Il se trouve que c’est à travers la fuite d’une série de documents sur les délégations permanentes de signature accordées aux secrétaires généraux de la présidence de la République que les Cameroun ont découvert ce décret. Il aura fallu trois mois pour que les Camerounais se rendent compte que le président Paul Biya a accordé, par décret, depuis le 5 février 2019, une « délégation permanente de signature » au Sgpr Ferdinand Ngoh Ngoh. Ce qui a laissé subodorer une envie coupable d’une opacité parlante.
En effet, si du côté du parti au pouvoir, on ne trouve rien de mauvais dans ce décret présidentiel, du côté de l’opposition, la découverte de texte a réouvert le débat sur la capacité réelle du chef de l’État à gouverner, marquant ainsi une indisponibilité temporaire du chef de l’Etat. Certains voyant en ce décret de trop larges pouvoirs accordés à ce proche collaborateur du président de la République.

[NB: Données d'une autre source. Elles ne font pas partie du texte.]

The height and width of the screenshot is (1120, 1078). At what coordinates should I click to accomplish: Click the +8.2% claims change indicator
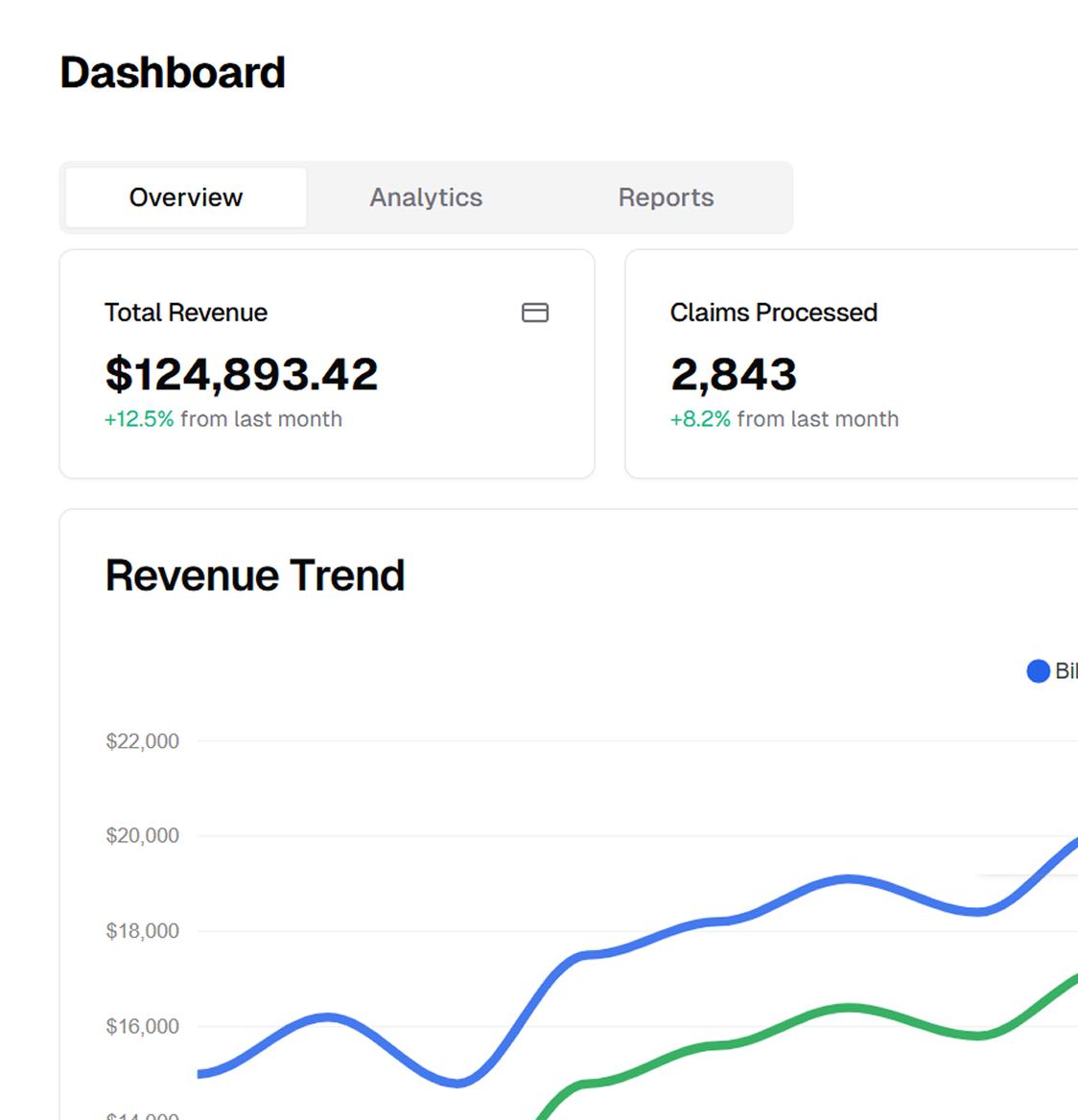point(700,419)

En outre, ce geste intervenait au lendemain de vastes remous qui avaient suivi ce décret présidentiel, signé en date du 09 février 2019. On était en tout début de la première année d’un septennat jugé de trop par de nombreux observateurs. Pour une franche de la population, ledit décret était simplement injustifié et partisan. Dans la mesure où, il venait renforcer l’autorité d’un proche collaborateur du président de la République. Pour d’autres par contre, il s’agissait simplement d’un acte illégal. Bien que la Constitution le prévoie, « comme ce n’est pas justifié, il y a déjà une transmission de pouvoir de gré à gré. Ça nous inquiète déjà. Ça nous laisse penser que monsieur Biya, vu son âge, n’est plus en capacité de gouverner. Il devrait plutôt démissionner. », dénonce Maître Djoumbissié, cadre du Mrc, une délégation de signature sous fond de « pouvoirs », étant donné que la « délégation permanente » de signature, souvent confondu à la délégation de pouvoirs, est certainement trop tentante pour ne pas lorgner le pouvoir présidentiel. Notamment, dans un environnement ou l’alternance au plus haut sommet de l’Etat ne fait plus l’ombre du moindre doute, bien plus, n’est qu’une question de temps.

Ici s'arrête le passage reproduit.